No PrivateLink consumer endpoint is needed — the NLB is already reachable within the VPC.

**Steps:**

1. Retrieve the NLB DNS name from your Impala installation outputs (`openai_privatelink_nlb_dns` or equivalent).
2. *(Optional)* Create a **Route 53 private hosted zone record** in your VPC:
   * Type: `CNAME`
   * Name: e.g. `openai.<DOMAIN>`
   * Value: the NLB DNS name
3. Workloads call `http://openai.<DOMAIN>` — done.

## Option 2 — Different VPC, same account

**Use when:** consuming workloads or a corporate VPN terminate in a different VPC within the same AWS account.
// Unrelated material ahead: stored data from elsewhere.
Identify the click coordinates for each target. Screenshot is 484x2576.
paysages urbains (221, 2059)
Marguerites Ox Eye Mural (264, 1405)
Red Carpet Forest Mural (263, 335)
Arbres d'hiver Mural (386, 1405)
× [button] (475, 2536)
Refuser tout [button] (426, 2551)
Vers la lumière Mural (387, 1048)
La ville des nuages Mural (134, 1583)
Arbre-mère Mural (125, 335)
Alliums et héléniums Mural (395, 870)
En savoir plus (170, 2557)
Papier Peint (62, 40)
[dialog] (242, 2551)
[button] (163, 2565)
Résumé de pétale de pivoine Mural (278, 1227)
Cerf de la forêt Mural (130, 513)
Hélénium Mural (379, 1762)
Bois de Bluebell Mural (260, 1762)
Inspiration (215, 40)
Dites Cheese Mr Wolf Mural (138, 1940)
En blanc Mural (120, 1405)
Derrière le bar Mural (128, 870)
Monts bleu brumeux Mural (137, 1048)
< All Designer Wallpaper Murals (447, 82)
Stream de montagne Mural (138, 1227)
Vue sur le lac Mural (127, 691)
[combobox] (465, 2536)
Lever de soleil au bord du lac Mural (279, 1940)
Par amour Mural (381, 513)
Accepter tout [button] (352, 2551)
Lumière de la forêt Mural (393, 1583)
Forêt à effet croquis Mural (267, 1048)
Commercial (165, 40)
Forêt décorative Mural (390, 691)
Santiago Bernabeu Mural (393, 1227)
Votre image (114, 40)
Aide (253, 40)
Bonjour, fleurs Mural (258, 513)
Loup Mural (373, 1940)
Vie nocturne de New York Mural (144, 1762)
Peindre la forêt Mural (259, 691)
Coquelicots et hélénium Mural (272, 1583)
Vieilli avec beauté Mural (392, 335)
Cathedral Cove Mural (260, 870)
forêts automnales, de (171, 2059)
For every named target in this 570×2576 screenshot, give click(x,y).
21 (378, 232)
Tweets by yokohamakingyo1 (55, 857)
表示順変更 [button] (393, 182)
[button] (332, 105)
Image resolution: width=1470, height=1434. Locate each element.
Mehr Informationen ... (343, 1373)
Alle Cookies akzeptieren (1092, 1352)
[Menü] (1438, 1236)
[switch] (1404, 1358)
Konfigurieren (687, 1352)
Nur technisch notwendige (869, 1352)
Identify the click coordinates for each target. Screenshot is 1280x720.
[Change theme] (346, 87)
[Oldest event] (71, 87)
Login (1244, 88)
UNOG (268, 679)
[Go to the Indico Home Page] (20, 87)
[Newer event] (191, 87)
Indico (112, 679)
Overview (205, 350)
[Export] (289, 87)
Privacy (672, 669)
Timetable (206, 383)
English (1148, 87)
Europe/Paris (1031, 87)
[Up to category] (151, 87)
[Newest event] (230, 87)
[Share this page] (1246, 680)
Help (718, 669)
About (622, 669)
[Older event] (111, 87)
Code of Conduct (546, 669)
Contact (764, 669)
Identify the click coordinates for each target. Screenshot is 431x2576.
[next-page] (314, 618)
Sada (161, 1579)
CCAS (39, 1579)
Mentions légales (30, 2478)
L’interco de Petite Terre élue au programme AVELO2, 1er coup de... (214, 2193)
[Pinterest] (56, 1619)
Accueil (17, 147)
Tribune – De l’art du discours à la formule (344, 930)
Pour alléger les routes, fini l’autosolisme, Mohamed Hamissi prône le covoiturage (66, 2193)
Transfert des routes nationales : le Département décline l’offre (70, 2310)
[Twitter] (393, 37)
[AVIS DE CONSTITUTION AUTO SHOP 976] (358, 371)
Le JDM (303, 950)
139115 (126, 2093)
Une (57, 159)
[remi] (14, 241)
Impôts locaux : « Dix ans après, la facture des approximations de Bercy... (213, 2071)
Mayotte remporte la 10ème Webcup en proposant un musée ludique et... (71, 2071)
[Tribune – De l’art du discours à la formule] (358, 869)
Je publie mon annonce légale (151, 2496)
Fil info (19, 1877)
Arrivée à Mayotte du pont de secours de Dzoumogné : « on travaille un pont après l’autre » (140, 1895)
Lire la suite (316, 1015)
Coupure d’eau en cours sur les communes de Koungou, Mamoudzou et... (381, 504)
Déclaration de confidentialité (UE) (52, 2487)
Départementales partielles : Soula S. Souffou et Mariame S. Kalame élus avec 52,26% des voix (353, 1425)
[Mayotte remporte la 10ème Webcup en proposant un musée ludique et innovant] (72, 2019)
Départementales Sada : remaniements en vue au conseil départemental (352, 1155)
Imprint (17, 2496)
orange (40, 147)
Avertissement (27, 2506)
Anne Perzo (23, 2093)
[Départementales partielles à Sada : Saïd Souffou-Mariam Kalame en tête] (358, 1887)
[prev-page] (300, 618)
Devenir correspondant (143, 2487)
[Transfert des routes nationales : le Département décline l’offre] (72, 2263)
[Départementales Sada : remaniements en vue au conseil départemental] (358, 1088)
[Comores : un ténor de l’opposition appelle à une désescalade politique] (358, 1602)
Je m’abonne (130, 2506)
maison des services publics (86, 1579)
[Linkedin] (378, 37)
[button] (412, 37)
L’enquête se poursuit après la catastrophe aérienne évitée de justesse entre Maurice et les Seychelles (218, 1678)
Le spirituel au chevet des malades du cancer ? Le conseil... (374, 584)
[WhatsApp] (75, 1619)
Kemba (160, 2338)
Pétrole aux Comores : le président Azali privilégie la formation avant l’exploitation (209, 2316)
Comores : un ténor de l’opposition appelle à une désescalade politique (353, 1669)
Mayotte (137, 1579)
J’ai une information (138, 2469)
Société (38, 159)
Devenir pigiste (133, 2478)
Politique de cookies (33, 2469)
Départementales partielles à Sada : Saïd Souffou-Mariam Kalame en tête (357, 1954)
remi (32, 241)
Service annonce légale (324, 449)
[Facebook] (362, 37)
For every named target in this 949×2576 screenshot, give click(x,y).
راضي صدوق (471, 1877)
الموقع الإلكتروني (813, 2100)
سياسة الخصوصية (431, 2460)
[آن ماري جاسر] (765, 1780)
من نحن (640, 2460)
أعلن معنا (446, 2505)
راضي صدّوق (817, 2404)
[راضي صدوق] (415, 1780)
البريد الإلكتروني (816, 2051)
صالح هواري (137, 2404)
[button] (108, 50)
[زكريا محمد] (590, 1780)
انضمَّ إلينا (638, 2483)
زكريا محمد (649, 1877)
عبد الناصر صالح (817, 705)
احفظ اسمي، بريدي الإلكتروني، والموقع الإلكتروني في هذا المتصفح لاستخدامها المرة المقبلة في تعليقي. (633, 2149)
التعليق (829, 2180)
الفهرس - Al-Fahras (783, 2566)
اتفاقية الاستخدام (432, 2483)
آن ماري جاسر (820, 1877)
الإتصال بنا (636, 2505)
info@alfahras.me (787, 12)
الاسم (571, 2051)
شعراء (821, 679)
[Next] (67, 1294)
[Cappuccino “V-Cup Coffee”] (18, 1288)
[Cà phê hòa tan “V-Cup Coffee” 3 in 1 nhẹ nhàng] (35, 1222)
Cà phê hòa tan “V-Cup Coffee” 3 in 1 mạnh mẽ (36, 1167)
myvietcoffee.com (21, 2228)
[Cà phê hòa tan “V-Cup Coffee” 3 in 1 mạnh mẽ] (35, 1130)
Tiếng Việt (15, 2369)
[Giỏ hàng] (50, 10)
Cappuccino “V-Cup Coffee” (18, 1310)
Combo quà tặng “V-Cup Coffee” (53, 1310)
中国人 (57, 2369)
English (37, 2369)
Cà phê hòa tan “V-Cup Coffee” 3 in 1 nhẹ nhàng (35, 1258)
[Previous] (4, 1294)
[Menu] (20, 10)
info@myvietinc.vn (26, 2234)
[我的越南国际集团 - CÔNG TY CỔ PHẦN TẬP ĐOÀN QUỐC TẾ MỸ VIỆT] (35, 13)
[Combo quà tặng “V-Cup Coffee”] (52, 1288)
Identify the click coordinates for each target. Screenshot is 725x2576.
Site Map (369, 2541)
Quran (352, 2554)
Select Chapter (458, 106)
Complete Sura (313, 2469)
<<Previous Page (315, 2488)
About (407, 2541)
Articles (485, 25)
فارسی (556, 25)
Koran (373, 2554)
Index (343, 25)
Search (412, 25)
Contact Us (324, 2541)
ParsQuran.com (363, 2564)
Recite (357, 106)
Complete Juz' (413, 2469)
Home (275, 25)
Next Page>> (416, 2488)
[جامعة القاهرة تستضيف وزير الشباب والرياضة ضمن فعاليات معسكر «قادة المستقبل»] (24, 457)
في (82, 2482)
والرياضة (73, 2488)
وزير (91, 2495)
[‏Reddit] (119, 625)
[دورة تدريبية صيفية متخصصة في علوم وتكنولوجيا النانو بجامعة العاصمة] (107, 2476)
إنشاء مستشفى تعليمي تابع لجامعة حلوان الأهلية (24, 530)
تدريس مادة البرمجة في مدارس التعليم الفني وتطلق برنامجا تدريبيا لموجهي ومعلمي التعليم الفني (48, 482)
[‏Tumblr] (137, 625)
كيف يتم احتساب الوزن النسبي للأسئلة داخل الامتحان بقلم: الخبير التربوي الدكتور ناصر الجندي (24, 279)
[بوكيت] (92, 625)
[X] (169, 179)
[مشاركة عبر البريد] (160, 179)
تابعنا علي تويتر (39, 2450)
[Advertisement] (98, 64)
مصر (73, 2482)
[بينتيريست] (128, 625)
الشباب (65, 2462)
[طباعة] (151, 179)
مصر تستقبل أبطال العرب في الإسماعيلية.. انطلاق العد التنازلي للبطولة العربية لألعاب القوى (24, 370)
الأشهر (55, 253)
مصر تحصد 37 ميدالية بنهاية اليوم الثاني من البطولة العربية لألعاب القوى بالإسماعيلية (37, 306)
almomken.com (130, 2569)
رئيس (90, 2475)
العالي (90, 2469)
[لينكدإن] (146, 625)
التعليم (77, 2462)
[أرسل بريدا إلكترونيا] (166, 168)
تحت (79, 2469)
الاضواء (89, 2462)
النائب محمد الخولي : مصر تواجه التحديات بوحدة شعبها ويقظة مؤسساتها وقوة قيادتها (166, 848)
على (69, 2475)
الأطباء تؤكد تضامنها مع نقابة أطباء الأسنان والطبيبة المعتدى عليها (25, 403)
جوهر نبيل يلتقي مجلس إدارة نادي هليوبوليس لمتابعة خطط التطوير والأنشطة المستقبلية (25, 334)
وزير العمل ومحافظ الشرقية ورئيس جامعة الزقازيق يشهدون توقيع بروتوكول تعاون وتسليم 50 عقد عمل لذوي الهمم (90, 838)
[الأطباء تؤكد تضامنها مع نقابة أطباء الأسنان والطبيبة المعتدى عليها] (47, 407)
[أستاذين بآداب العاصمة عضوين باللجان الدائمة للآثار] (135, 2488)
**2.1 — Add the target region to the endpoint service** *(only if the consumer VPC is in a different region)*

1. AWS Console → switch to the EKS region → **VPC → Endpoint Services**.
2. Open the `-openai` endpoint service → **Allowed regions** tab → **Allow regions** → add your target region.

**2.2 — Create the consumer endpoint** *(in the consumer VPC's region)*

1. **VPC → Endpoints → Create endpoint**.
2. Type: **Endpoint services that use NLBs and GWLBs**.
3. Service name: paste your endpoint service name → **Verify**.
4. VPC: select the consumer VPC.
5. Subnets: select **private subnets** in each AZ where consumers run.
6. Security group: allow **inbound TCP 80** from the VPC CIDR (or tighter, scoped to specific security groups).
7. Leave **Enable private DNS** unchecked.
8. Create the endpoint.

**2.3 — Approve the connection** *(back in the EKS region)*

1. **VPC → Endpoint Services** → open the `-openai` service.
2. **Endpoint connections** tab → select the pending request → **Actions → Accept**.

**2.4 — DNS**

1. Copy the endpoint's DNS name from **VPC → Endpoints → Details**.
2. In Route 53, open or create a **private hosted zone** associated with the consumer VPC.
3. Add a `CNAME` record: e.g. `openai.<DOMAIN>` → endpoint DNS name.

## Option 3 — Different account (cross-account PrivateLink)

**Use when:** the consuming team or workload is in a separate AWS account (e.g. a shared services account or a partner account).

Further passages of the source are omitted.